The testator, by his will, carved out of the residuum of his estate a limited capital, sufficient to produce a certain and limited sum for a certain and limited time. This court has no power to enlarge the capital, the sum to be raised, or the time. Now, as the sum to be raised annually was only 500 dollars for each, and the time for which it was to be raised was limited to the lives of the annuitants, no more than that sum, for as many years as she should live, can be raised for either annuitant. But that sum will only pay the principal, and not a cent of interest. The interest, therefore, cannot be allowed; for in allowing it, we should exceed the limits which the testator has imposed.

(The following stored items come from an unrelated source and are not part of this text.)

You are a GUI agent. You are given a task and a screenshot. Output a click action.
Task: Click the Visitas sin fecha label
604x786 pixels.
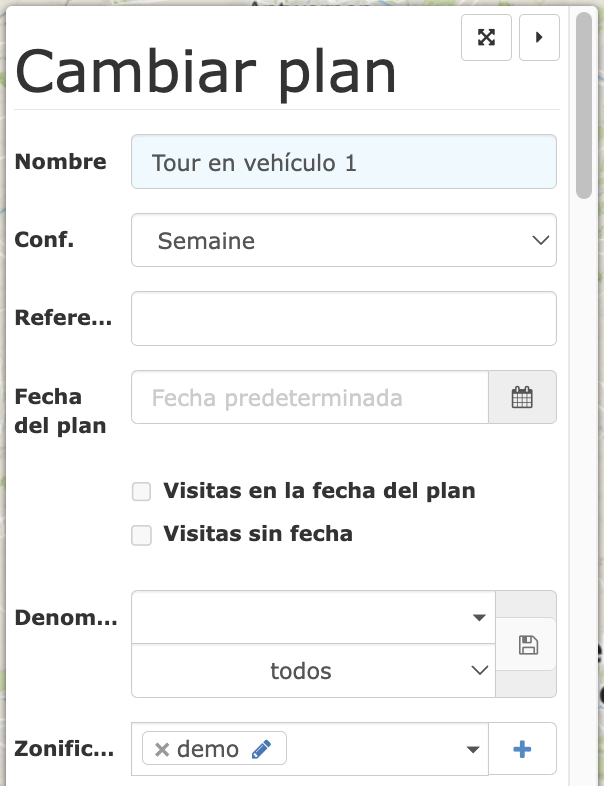258,534
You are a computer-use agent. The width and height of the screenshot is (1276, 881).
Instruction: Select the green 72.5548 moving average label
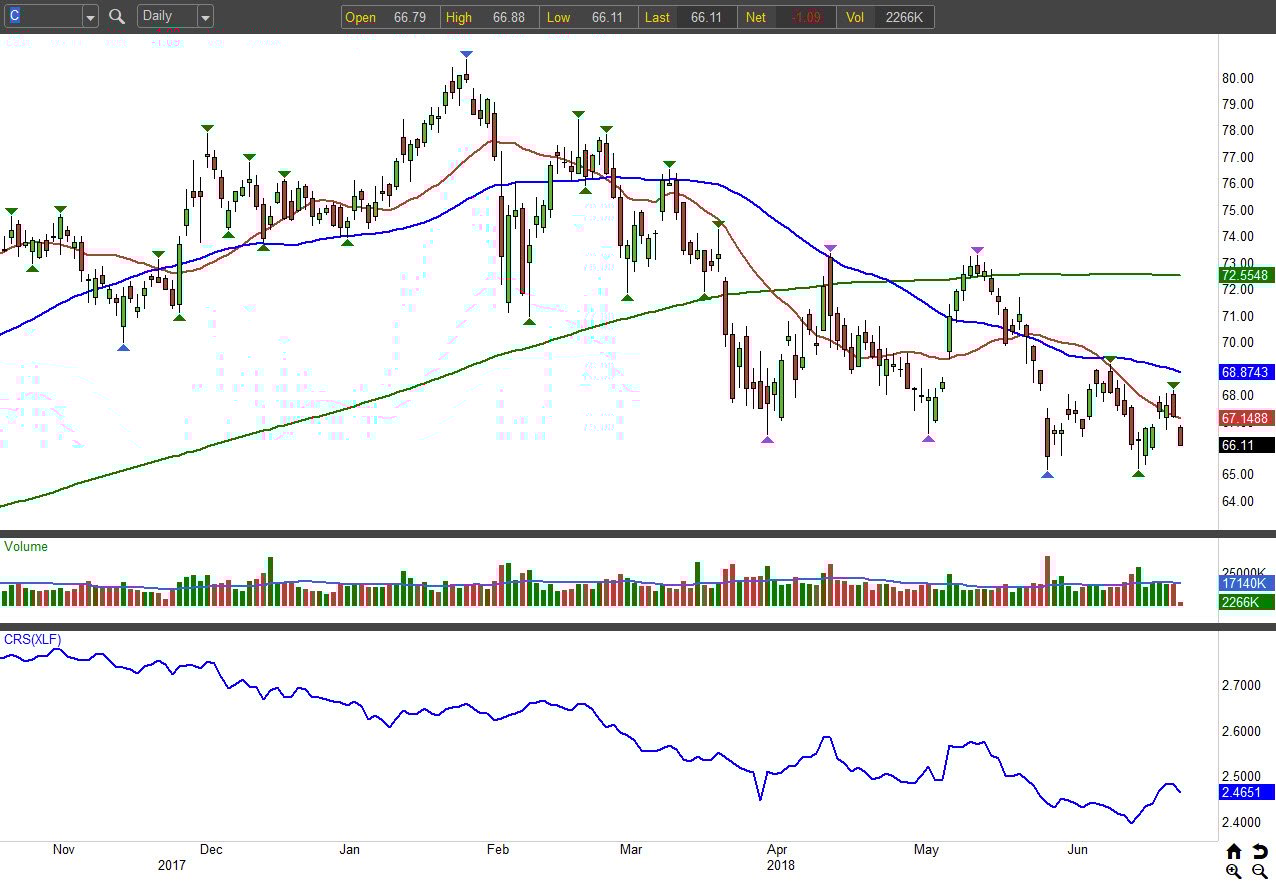point(1246,275)
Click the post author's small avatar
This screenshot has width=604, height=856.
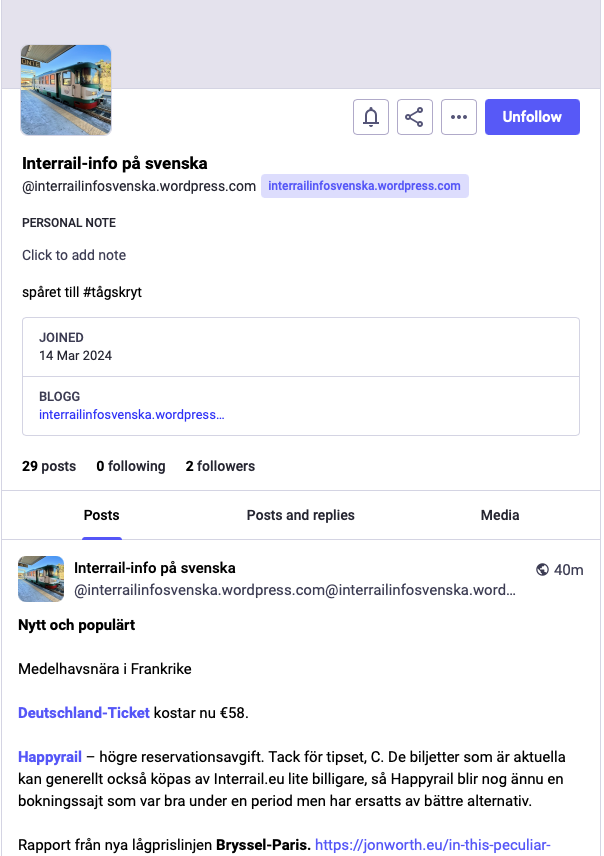coord(41,579)
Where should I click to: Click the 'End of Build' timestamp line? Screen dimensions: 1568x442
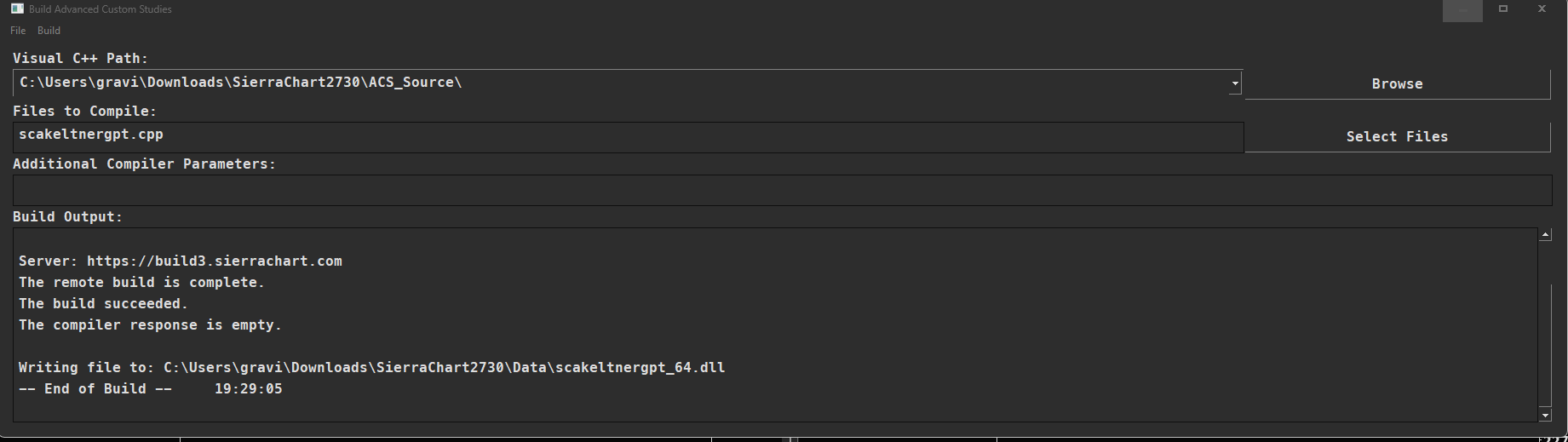pyautogui.click(x=150, y=389)
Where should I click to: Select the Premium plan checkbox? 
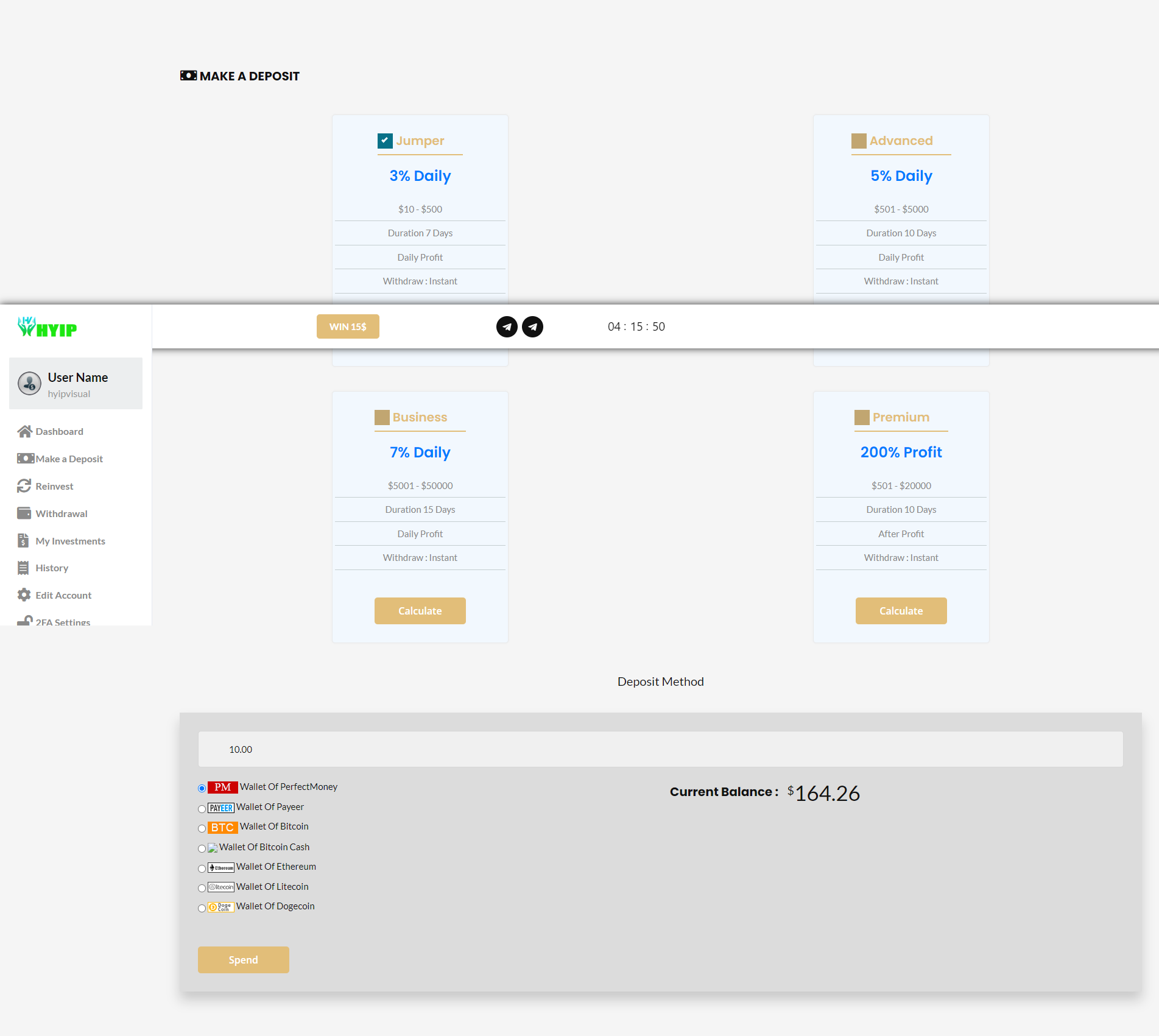click(x=862, y=417)
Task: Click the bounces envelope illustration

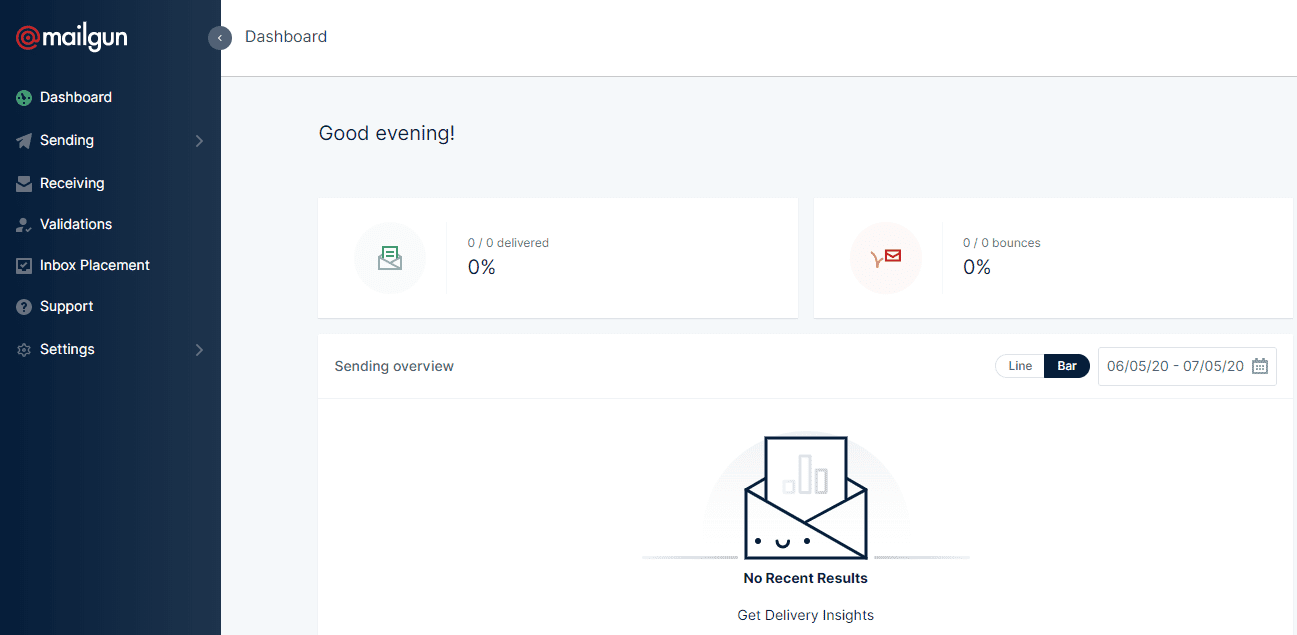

This opinion may perhaps be more clearly illustrated, by supposing that all the annuitants were now in full life, and all were claiming the principal and interest of their annuities since the year 1818. To give them this, the court would find it necessary to set apart a much larger capital than would be sufficient to produce 2000 dollars per annum for each year since the death of the testator. There must be a farther capital set apart to raise an average of 1440 dollars per annum for the twenty years that have elapsed, that being the average interest each year for the whole time. This would be very greatly to extend the limits which the testator had set to this charge upon the residuum. It could not therefore be countenanced, and probably would not be insisted on. But the plaintiff’s demand is the same in principle, although inferior in amount. It ought therefore to be rejected, and the decree which allowed it should be reversed.
Decree reversed, for so much as allows interest on the annuity, and for the residue thereof affirmed.